Hall of Fame closer Mariano Rivera got his 300th save in his 537th career appearance, while Joe Nathan got his in his 335th save opportunity and Francisco Rodriguez at age 31. Kimbrel surpassed all of them.
It was his 75th save with the Red Sox, who acquired the six-time All-Star in a trade from San Diego after the 2015 season. Kimbrel had 186 saves for the Braves in 2010-14 and 39 with the Padres during the season he got to spend around Trevor Hoffman, who along with Rivera are the only players with more than 600 career saves.
"I got to talk to him quite a bit, got to know him," Kimbrel said. "He's an awesome guy. I really enjoyed the time I got to spend with him out there."
Kimbrel is the 29th major league player with 300 career saves, and he leads that group by converting 91 percent of his saves, along with his 1.78 ERA, 14.72 strikeouts per nine innings and .155 batting average by opponents.

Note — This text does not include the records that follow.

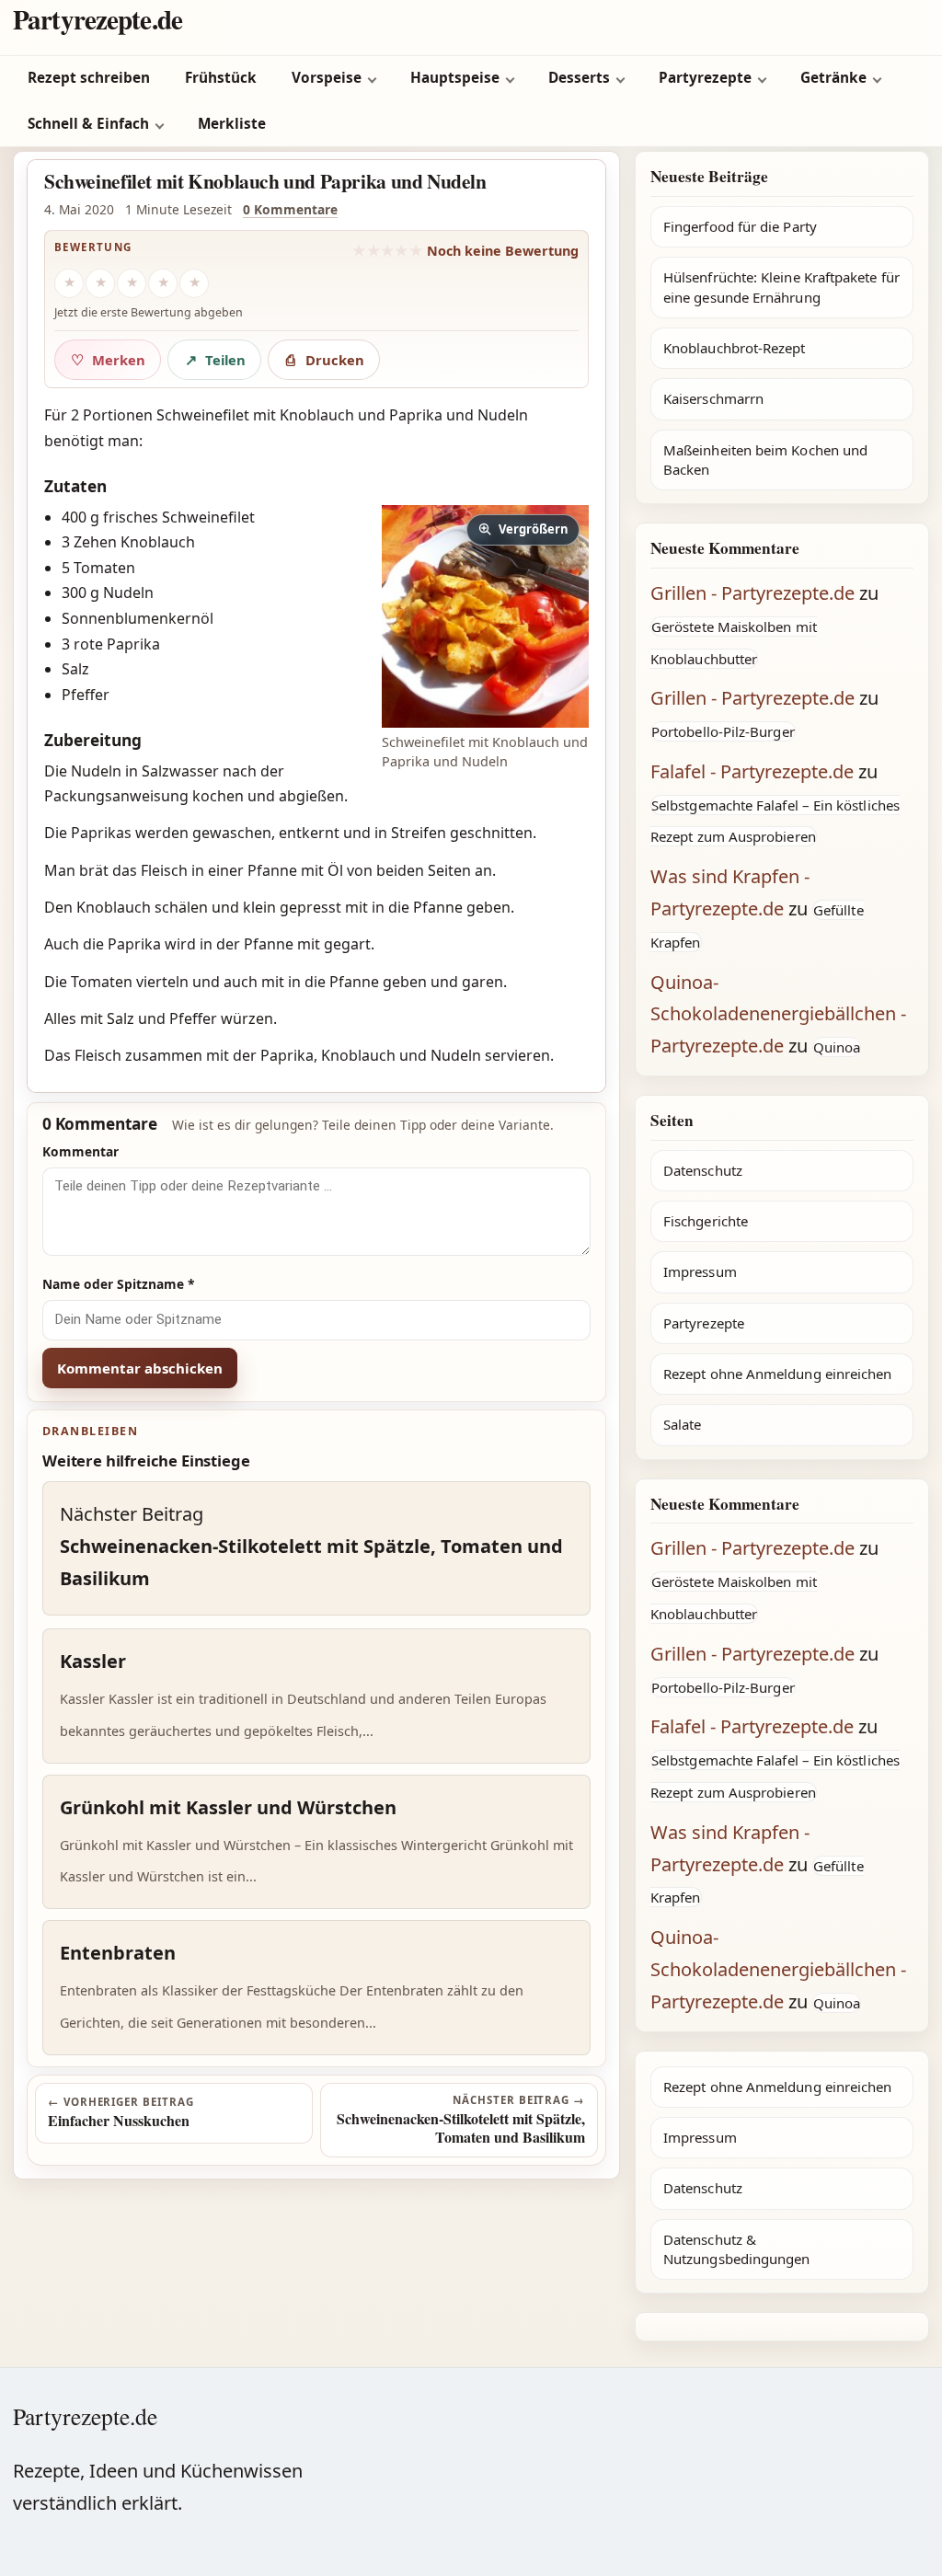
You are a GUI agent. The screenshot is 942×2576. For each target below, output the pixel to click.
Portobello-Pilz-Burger (723, 731)
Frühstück (221, 77)
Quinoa (836, 1047)
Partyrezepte (705, 77)
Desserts (579, 77)
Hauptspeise (455, 77)
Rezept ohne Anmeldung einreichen (777, 1373)
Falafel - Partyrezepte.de (752, 771)
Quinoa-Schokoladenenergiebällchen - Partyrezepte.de (778, 1014)
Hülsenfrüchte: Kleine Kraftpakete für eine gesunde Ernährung (781, 286)
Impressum (700, 1271)
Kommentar (80, 1151)
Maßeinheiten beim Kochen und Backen (765, 459)
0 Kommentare (290, 209)
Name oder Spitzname (118, 1284)
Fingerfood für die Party (740, 226)
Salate (682, 1424)
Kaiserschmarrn (713, 398)
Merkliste (232, 123)
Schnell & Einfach (88, 123)
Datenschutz (702, 1170)
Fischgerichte (705, 1221)
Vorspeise (327, 77)
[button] (485, 616)
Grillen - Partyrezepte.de (752, 593)
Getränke (833, 77)
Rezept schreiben (89, 77)
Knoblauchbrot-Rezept (734, 348)
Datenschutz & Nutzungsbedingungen (736, 2249)
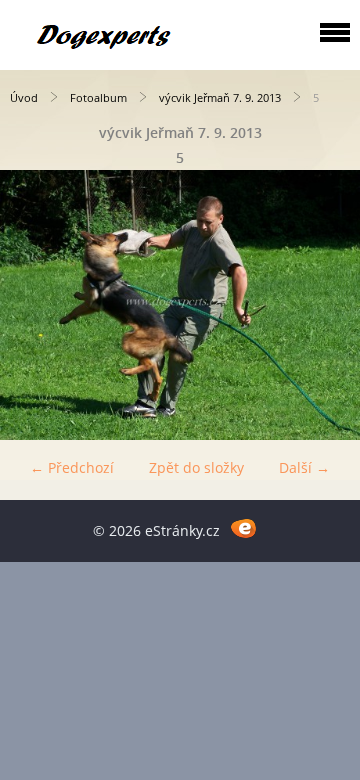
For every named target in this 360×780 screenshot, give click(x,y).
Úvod (24, 97)
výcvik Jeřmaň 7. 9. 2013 (220, 97)
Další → (304, 467)
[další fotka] (327, 305)
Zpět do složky (196, 467)
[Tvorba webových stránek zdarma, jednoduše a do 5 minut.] (243, 527)
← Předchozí (72, 467)
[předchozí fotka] (32, 305)
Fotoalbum (98, 97)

The only active pitcher with more saves is Minnesota's Fernando Rodney with 304. Rodney is 41 years old and playing his 16th season. But Kimbrel is only about halfway to Rivera (652 saves) and Hoffman (601).
"It's very impressive. The number in itself is impressive, but the number of years they were able to play the game and stay effective and keep that role, that says a lot," Kimbrel said. "Those are guys that as a baseball player growing up and now as a reliever, you look up to what they've done and how they did it, and it's very impressive."